The white hat calls for information known or needed. “The facts, just the facts.”
The yellow hat symbolizes brightness and optimism. Under this hat you explore the positives and probe for value and benefit.
The black hat is judgment, the devil’s advocate or why something may not work. Spot the difficulties and dangers; where things might go wrong. The black hat is probably the most powerful and useful of the hats but can be overused.
The red hat signifies feelings, hunches, and intuition. When using this hat you can express emotions and feelings and share fears, likes, dislikes, loves, and hates. The green hat focuses on creativity: the possibilities, alternatives, and new ideas. It’s an opportunity to express new concepts and new perceptions.
The blue hat is used to manage the thinking process. It’s the control mechanism that ensures the Six Thinking Hats guidelines are observed.

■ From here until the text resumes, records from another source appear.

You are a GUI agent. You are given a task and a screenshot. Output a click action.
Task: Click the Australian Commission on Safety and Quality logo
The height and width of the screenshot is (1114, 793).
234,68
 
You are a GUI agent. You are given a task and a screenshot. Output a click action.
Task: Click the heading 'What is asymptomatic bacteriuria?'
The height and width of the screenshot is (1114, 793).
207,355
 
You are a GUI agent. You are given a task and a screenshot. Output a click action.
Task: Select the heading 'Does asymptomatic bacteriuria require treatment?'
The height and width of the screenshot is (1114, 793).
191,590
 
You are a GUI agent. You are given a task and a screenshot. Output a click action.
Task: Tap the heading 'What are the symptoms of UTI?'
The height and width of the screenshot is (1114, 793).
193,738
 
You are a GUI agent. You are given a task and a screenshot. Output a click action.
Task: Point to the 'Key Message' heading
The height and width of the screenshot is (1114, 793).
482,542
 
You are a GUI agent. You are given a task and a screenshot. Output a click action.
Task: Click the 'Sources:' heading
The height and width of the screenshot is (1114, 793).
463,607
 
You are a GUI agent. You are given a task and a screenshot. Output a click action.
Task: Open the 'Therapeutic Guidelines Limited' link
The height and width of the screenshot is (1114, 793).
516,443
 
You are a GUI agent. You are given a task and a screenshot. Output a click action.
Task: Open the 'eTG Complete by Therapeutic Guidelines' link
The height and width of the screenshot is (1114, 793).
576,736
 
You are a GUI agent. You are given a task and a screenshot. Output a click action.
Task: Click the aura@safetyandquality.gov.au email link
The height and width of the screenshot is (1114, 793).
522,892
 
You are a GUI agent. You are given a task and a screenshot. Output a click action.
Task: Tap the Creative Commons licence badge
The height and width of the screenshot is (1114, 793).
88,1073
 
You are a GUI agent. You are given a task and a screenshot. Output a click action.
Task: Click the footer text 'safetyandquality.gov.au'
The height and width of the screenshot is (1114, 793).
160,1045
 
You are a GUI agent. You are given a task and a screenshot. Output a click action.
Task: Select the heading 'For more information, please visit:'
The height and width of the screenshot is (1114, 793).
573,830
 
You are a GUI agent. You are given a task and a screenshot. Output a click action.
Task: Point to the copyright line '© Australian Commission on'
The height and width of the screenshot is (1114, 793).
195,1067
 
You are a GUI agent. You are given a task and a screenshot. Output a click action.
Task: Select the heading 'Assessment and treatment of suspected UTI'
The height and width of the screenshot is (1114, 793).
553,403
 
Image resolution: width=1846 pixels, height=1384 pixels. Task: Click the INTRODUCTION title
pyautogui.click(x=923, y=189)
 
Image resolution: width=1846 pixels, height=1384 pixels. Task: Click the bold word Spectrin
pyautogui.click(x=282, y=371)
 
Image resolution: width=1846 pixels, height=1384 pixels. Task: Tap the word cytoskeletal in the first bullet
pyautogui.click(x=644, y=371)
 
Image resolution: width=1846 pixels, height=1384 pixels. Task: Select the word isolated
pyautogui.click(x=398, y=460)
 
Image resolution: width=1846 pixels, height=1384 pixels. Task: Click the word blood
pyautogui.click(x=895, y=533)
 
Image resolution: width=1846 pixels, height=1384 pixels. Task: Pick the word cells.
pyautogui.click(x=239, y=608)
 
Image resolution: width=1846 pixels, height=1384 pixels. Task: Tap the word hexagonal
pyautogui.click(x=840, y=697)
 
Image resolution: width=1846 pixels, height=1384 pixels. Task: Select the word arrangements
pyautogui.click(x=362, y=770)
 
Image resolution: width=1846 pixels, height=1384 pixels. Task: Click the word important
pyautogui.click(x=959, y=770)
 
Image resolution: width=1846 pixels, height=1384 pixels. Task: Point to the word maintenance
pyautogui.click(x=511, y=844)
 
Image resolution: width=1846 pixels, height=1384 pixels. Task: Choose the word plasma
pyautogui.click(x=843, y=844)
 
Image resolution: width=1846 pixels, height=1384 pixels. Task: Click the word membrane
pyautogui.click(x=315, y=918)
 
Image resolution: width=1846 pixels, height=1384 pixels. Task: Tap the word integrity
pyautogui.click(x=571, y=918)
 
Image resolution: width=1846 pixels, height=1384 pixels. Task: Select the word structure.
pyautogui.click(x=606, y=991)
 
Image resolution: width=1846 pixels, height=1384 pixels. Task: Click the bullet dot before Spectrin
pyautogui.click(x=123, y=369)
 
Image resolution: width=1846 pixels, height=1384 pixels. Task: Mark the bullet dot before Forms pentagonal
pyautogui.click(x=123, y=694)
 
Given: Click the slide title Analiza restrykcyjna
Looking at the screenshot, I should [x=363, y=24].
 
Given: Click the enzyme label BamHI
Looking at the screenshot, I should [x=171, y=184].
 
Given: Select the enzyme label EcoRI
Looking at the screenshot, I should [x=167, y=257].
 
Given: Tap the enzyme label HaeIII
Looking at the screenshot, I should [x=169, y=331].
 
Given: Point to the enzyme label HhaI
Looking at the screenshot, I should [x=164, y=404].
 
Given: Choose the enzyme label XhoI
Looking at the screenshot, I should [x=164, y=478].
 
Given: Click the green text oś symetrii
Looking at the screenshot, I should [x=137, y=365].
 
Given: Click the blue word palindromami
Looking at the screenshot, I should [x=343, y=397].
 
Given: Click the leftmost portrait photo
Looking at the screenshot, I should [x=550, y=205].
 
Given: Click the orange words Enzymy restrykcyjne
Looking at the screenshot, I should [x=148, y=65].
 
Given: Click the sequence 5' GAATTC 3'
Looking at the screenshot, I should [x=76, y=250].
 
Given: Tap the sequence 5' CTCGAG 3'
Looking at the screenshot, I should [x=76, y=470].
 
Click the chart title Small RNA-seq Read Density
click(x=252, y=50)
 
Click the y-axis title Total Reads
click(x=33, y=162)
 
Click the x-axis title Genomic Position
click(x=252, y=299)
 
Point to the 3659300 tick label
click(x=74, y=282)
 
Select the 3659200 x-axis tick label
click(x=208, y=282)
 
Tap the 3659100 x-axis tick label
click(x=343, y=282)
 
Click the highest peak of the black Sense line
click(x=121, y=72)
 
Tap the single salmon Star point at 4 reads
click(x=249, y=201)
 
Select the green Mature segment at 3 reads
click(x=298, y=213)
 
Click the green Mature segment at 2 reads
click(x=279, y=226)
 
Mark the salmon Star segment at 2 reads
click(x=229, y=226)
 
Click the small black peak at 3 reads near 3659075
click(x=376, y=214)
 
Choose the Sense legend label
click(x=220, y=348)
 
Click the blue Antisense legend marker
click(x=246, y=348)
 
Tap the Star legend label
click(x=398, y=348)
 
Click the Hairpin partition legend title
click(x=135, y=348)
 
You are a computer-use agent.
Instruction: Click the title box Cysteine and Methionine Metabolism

Fred Dickerman is vice president, Data Center Operations for DataSpace. In this role, Mr. Dickerman oversees all data center facility operations for DataSpace, a colocation data center owner/operator in Moscow, Russian Federation. He has more than 30 years experience in data center and mission-critical facility design, construction, and operation. His project resume includes owner representation and construction management for over US$1 billion in facilities development, including 500,000 square feet (ft2) of data center and 5 million ft2 of commercial properties. Prior to joining DataSpace, Mr. Dickerman was the VP of Engineering and Operations for a Colocation Data Center Development company in Silicon Valley.